* **Task item**
Pick up the appellate opinion on the denied post-conviction relief petition after its last sentence and continue writing it.

* **Extracted text**

Opinion
DOCKET NO. A-5069-09T3
04-11-2013
Joseph E. Krakora, Public Defender, attorney for appellant (Karen A. Lodeserto, Designated Counsel, on the brief). Edward J. DeFazio, Hudson County Prosecutor, attorney for respondent (Melissa Szymansky, Assistant Prosecutor, on the brief).
NOT FOR PUBLICATION WITHOUT THE
APPROVAL OF THE APPELLATE DIVISION
Before Judges Fisher, Nugent and Carchman.
On appeal from the Superior Court of New Jersey, Law Division, Hudson County, Indictment No. 04-01-0140.
Joseph E. Krakora, Public Defender, attorney for appellant (Karen A. Lodeserto, Designated Counsel, on the brief).
Edward J. DeFazio, Hudson County Prosecutor, attorney for respondent (Melissa Szymansky, Assistant Prosecutor, on the brief). PER CURIAM
Defendant Alejandro Jaramillo appeals from the order denying, without an evidentiary hearing, his petition for post-conviction relief (PCR) alleging ineffective assistance of counsel. He argues the trial court erred by denying his application for an evidentiary hearing and the opportunity to prove his trial counsel did not properly investigate his case, and did not call witnesses at trial helpful to his defense. We affirm.

* **Given material**
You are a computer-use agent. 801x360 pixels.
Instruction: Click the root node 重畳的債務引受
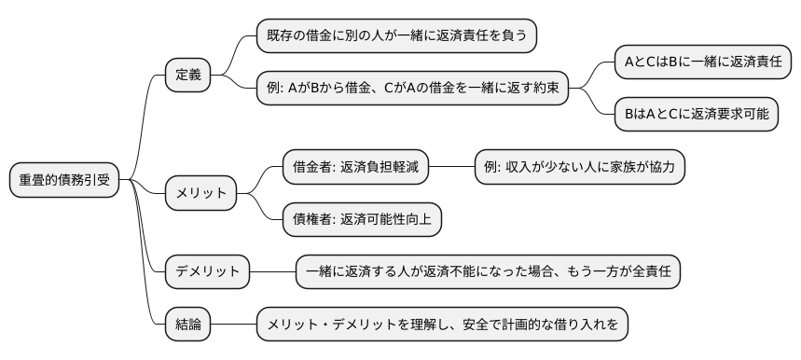(65, 180)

* **Task output**
The facts underlying defendant's conviction are set forth in our opinion disposing of his direct appeal, State v. Jaramillo, No. A-0204-06 (App. Div. August 25, 2008), and need not be repeated here in their entirety. Briefly: "[D]efendant was an off-duty police officer when he struck the seventeen-year-old victim, Jose Luis Ives, on July 16, 2003. Defendant insist[ed] he threw one 'single defensive blow to the jaw' of the victim resulting in an 'unprotected fall to the street,' and causing the victim's head to strike the ground." Id. (slip op. at 4). Three eyewitnesses contradicted defendant.
Jorge [Ives], Ivan [Ives] and Franklin [Zambrano] testified that defendant appeared in the parking lot, approached the four boys with a section of a broken broomstick, stated he was an off-duty police officer, and, in an angry tone, asked or yelled whether or why they were messing around with his car. The three boys said that defendant swung the stick at Franklin, but Franklin jumped out of the way, and the stick caught and "cut his shirt."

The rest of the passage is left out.